Vonseiten der Versammlung richteten sich Fragen bezüglich Landaufteilung und Notwenigkeit des Projekts an die Exekutive, ohne dass jedoch eine rege Diskussion ausgelöst wurde. Auch die Projekt-Etappierung der unterschiedlichen Teile von «Vision Allmend 2020», welche die FDP im Vorfeld zur Versammlung verlangte, wurde angesprochen. Bereuter betonte jedoch, dass im Projektverlauf entschieden werde, ob eine Etappierung der verschiedenen Projektteile sinnvoll sei oder eben nicht. «In diesem Fall würde das gesamte Projekt als Paket an die Urne gebracht.» Geht alles nach Plan könnte bereits im kommenden Sommer das Siegerprojekt vorgestellt werden.
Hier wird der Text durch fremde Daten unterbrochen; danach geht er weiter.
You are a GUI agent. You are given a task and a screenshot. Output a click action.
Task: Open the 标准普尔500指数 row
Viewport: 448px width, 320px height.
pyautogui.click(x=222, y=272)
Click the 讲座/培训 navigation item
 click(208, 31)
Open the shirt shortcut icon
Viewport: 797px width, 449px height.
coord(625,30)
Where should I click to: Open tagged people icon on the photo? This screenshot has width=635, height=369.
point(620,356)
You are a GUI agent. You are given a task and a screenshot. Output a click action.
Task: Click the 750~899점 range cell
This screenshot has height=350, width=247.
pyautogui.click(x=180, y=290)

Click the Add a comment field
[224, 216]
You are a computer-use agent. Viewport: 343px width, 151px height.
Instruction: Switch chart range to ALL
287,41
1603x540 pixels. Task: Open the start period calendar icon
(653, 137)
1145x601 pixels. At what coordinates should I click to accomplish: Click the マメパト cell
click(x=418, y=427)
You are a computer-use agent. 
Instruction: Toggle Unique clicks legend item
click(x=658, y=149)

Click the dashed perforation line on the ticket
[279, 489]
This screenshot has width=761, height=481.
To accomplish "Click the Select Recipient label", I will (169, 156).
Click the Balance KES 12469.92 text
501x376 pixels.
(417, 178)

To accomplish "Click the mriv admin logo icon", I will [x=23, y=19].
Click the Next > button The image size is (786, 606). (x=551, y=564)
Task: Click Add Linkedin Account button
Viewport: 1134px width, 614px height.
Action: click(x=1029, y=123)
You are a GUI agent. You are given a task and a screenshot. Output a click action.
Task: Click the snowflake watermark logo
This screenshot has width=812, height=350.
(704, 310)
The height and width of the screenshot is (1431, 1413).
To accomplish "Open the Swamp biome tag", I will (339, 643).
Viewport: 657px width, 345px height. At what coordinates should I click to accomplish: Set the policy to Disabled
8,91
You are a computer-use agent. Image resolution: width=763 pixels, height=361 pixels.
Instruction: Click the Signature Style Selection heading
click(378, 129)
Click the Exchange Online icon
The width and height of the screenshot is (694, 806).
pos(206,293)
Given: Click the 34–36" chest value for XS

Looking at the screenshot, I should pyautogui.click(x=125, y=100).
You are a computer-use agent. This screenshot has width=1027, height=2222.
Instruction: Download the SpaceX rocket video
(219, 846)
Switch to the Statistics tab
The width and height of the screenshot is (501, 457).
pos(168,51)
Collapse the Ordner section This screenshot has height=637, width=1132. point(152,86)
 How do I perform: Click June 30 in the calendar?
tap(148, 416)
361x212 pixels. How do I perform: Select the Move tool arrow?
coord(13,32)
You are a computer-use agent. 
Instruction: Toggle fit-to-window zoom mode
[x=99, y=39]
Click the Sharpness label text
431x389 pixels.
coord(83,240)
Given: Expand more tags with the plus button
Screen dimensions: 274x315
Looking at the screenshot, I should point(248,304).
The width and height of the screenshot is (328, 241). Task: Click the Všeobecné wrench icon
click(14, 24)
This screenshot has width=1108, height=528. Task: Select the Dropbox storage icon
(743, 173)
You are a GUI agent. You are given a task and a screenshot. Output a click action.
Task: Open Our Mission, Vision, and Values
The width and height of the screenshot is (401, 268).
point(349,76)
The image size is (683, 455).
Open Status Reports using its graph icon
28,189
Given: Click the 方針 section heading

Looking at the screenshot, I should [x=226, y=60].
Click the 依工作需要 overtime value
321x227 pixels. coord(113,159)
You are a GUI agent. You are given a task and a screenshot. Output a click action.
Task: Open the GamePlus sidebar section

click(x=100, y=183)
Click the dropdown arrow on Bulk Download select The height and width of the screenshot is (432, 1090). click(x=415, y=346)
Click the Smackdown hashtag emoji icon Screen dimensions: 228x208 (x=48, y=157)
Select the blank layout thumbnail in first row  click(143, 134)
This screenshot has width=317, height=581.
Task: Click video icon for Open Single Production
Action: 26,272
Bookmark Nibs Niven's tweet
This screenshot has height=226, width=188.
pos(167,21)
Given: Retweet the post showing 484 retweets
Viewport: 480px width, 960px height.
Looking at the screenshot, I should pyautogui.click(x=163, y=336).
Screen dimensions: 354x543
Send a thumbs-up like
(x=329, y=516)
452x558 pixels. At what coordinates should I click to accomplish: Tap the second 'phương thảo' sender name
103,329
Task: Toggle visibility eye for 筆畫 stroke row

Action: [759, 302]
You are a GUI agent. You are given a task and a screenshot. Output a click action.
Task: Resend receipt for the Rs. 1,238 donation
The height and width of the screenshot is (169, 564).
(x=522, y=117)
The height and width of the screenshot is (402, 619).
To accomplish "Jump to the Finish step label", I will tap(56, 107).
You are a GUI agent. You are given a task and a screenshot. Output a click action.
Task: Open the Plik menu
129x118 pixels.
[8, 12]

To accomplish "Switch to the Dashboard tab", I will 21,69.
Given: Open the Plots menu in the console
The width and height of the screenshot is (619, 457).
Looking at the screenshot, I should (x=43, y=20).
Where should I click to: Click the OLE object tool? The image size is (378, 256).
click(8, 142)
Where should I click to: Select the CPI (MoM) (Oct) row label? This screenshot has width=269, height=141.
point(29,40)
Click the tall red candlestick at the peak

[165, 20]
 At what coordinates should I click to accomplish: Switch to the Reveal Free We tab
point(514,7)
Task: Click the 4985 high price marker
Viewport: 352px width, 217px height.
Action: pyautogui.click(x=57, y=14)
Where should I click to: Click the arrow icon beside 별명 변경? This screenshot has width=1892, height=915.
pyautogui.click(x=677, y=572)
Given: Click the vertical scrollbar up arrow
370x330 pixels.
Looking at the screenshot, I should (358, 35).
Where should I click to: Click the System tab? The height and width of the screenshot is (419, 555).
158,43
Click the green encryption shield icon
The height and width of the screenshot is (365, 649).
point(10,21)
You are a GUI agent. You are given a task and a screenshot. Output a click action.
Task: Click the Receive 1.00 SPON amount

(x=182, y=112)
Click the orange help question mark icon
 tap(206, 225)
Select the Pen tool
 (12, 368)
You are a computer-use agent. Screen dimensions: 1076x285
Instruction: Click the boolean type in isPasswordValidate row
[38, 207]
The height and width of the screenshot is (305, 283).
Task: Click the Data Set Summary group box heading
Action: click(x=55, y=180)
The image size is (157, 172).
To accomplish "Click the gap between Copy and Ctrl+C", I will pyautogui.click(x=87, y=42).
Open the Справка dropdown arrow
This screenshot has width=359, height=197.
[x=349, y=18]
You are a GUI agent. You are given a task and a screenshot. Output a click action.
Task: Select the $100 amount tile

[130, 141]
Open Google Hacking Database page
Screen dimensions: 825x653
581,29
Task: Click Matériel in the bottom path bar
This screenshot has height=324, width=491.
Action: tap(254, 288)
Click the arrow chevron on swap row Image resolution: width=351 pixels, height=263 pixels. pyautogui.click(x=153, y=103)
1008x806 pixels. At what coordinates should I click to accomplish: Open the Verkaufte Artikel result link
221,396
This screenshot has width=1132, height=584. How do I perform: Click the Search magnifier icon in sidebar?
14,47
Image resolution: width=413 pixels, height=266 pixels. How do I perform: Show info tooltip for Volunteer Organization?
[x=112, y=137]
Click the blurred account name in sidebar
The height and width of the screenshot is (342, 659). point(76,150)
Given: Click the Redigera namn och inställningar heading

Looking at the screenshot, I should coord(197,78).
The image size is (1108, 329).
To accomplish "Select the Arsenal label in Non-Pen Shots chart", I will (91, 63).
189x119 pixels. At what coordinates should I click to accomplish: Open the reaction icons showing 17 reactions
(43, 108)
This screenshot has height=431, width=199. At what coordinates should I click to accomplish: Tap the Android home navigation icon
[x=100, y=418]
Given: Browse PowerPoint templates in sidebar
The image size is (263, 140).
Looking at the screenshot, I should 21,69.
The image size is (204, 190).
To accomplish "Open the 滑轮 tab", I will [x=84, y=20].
Zwei Änderungsanträge bei Polizeiverordnung
Weiter sprachen sich die Anwesenden einstimmig für die revidierte Polizeiverordnung aus. Sicherheitsvorstand Patrik Wolf (FDP) bezeichnete diese als einfache, zielorientierte Lösung, da die Polizeiverordnung nach dem Vorbild jener von Meilen verfasst wurde. Dort haben elf Gemeinden diese Verordnung übernommen, der Uitiker Nachbar Stallikon wird in Kürze darüber abstimmen. Zwei Änderungsanträge bezüglich des Befahrens von Landwirtschaftsland und der Benutzung von Lautsprechern wurden debattiert. Ersterer wurde einstimmig angenommen, der zweite fand keine Mehrheit.


Auch der Kredit in der Höhe von 313 000 Franken für die Erweiterung der Kinderkrippe Löwenzahn wurde einstimmig genehmigt. So können die Bauarbeiten an der Binzmatt 19 bereits diesen Sommer beginnen. 

Rechnungen einstimmig angenommen
Einstimmig segneten die 108 Anwesenden auch die Jahresrechnung der politischen Gemeinde ab. Diese schliesst mit einem Minus von gut 1,5 Millionen Franken bei einem Aufwand von 38,5 und einem Ertrag von gut 37 Millionen Franken. Finanzvorstand Markus Hoppler (CVP) ortete das Problem bei den Steuereinnahmen, die um rund 700 000 Franken geringer ausfielen, als erwartet: «Der Steuerertrag pro Einwohner ging zurück, was auf das Bevölkerungswachstum zurückgeführt werden kann.»


Auch die Jahresrechnung der Schule schloss mit einem Minus – dieses beträgt satte 2,3 Millionen Franken bei einem Aufwand von 17,7 Millionen und ein Ertrag von knapp 15,4 Millionen. Auch hier waren geringere Steuereinnahmen der Hauptgrund. Einstimmig nahmen die Anwesenden die Rechnung an.